--- MATERIAL FOR THE TASK ---

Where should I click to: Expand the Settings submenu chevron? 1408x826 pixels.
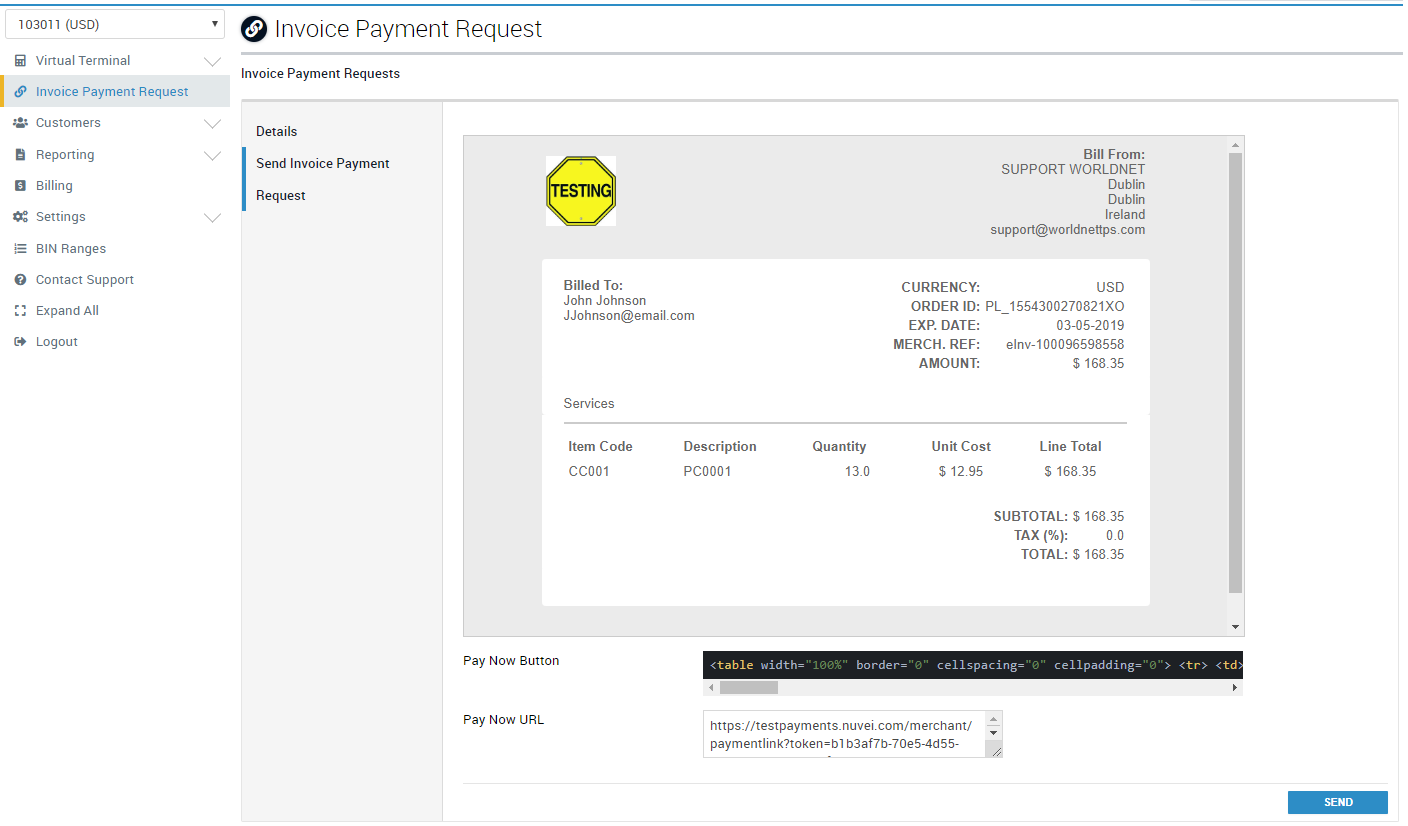[x=212, y=217]
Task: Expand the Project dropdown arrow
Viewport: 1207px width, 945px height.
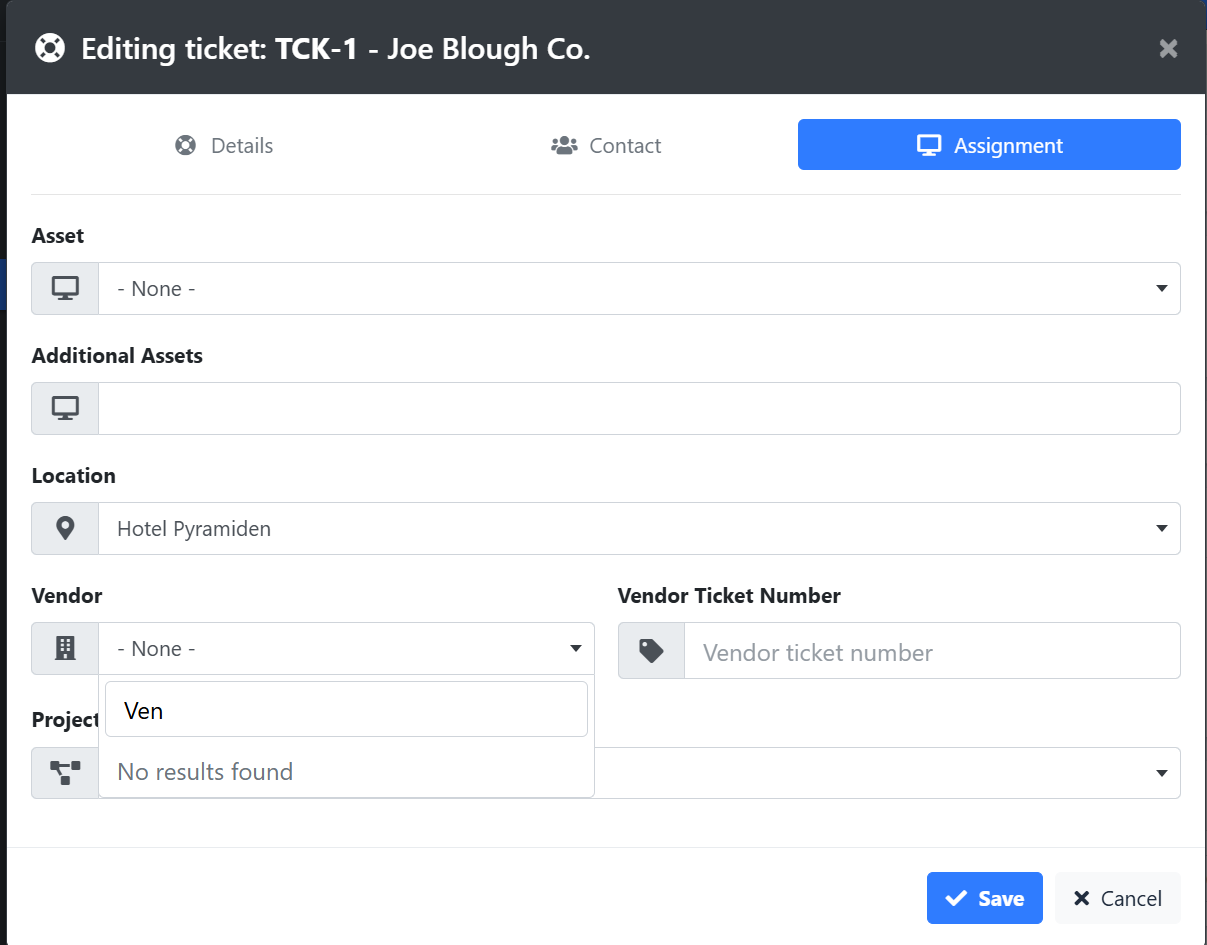Action: (1161, 773)
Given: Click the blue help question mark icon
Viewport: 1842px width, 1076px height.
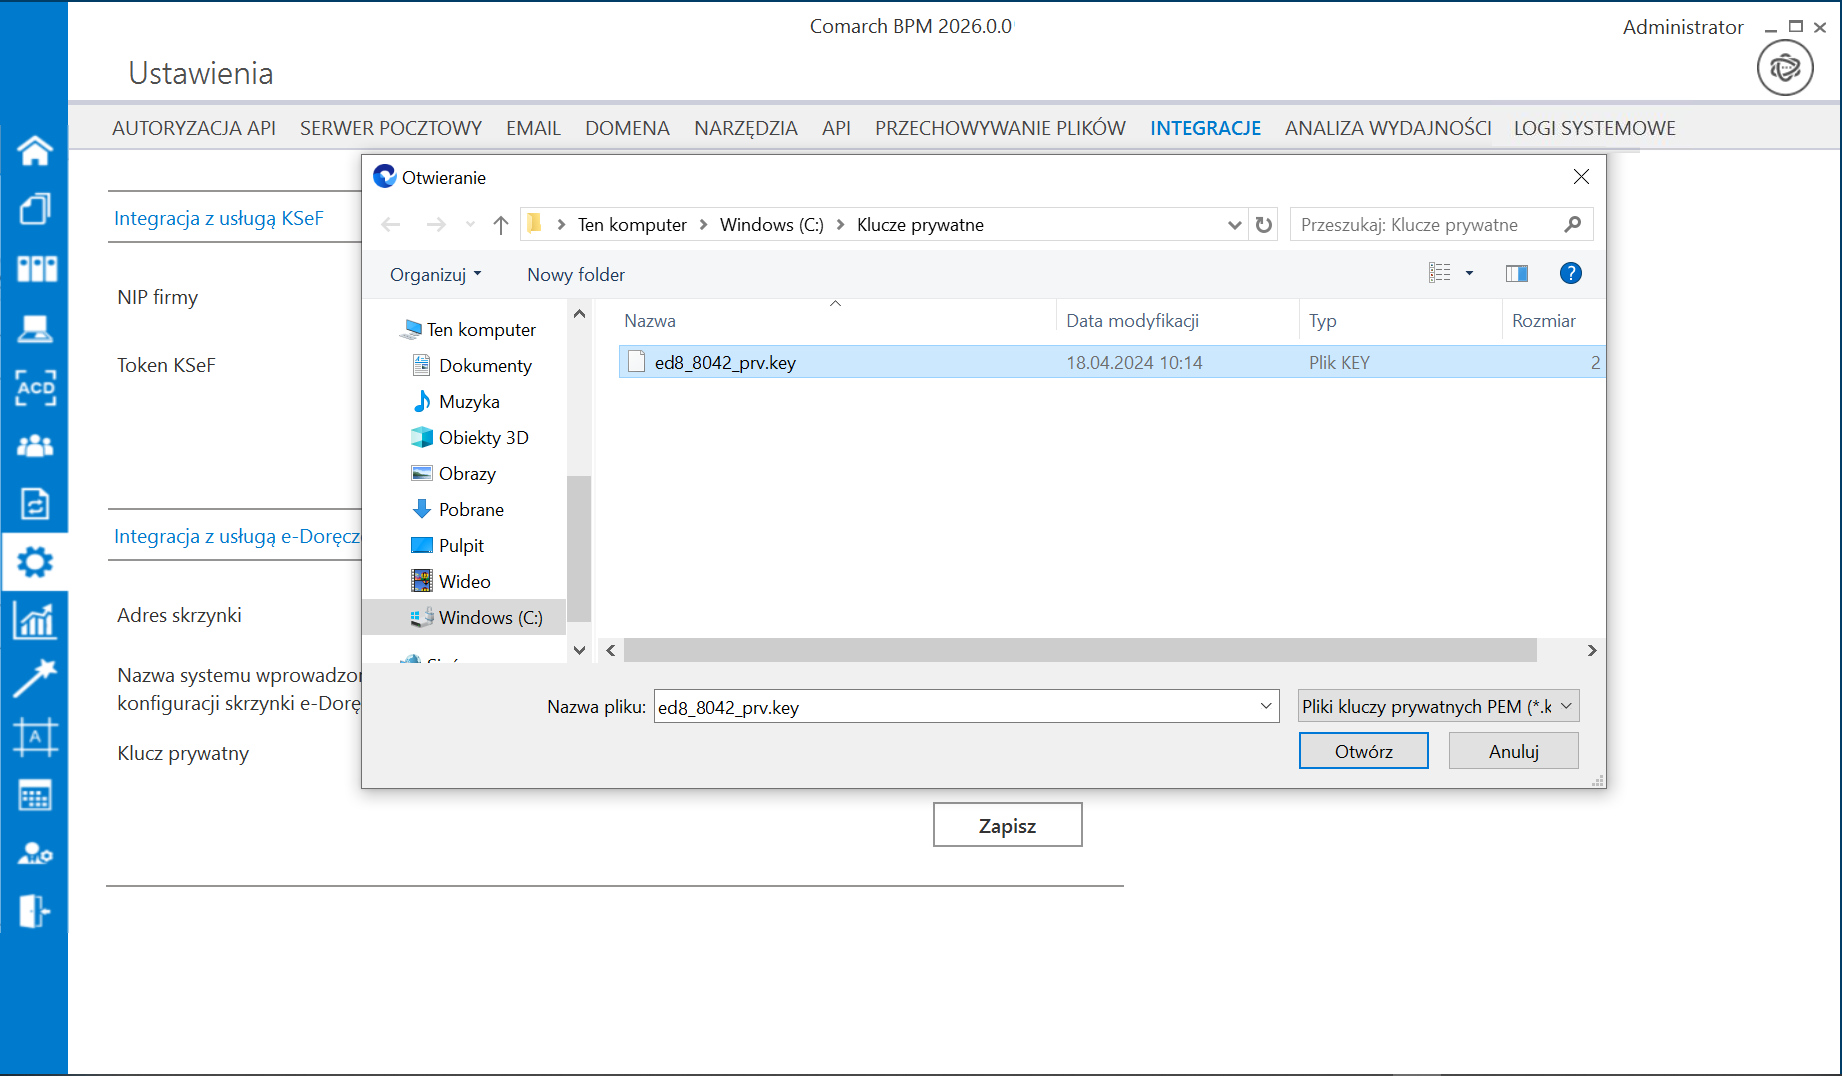Looking at the screenshot, I should (x=1570, y=274).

---

What you give back must be exactly the lines of the listing above from the line containing "Given: Click the blue help question mark icon" through its last line, inclusive, without pictures, please.

Given: Click the blue help question mark icon
Viewport: 1842px width, 1076px height.
Looking at the screenshot, I should (x=1570, y=274).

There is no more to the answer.